Of course, we all know that Commission bureaucrats know best how private property should be used and how businesses should be run. So it is extorting from the campground owners a conservation easement, rendering over half of the property utterly useless. And, as alluded to above, the agency is forcing the owners to kick out their long-time lessors in five years, after which they will be required to run a transient-visitor campsite for the general public on the lots where the trailers now sit. The campground has been a place for generations of families to escape the heat from the State's inland regions and enjoy the Pacific Ocean. Some had planned their entire lives to retire at Lawson's Landing, but have just seen those dreams dashed.

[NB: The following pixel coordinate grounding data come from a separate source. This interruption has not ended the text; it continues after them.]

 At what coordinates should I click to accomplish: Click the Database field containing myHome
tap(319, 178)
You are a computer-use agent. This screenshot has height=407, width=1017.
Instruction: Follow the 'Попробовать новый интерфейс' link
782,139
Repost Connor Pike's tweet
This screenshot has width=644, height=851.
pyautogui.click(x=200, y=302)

The Commission justified its decision on the need to protect the interests of frogs, birds, sand dunes, and other allegedly "environmentally sensitive habitat." It also made clear its disdain for the notion that a privately run business on private land be allowed to operate for the benefit of private, as opposed to general-public, use.
The Commission's final vote came after an earlier vote to have the families removed after just three years and, in the meantime, place unprecedented conditions on their leaseholds. The trailer owners would have been limited to occupying their trailers for a maximum of 90 days (only 30 days during the peak summer season) and would have been forced to rent out their trailers to members of the public for the remainder of the year. When Lawson's Landing expressed concern that the Commission's decision would threaten the viability of their business and be too burdensome on their lessors, a "compromise" with Commission staff was reached to postpone the families' expulsion by two additional years and to remove the onerous rental scheme.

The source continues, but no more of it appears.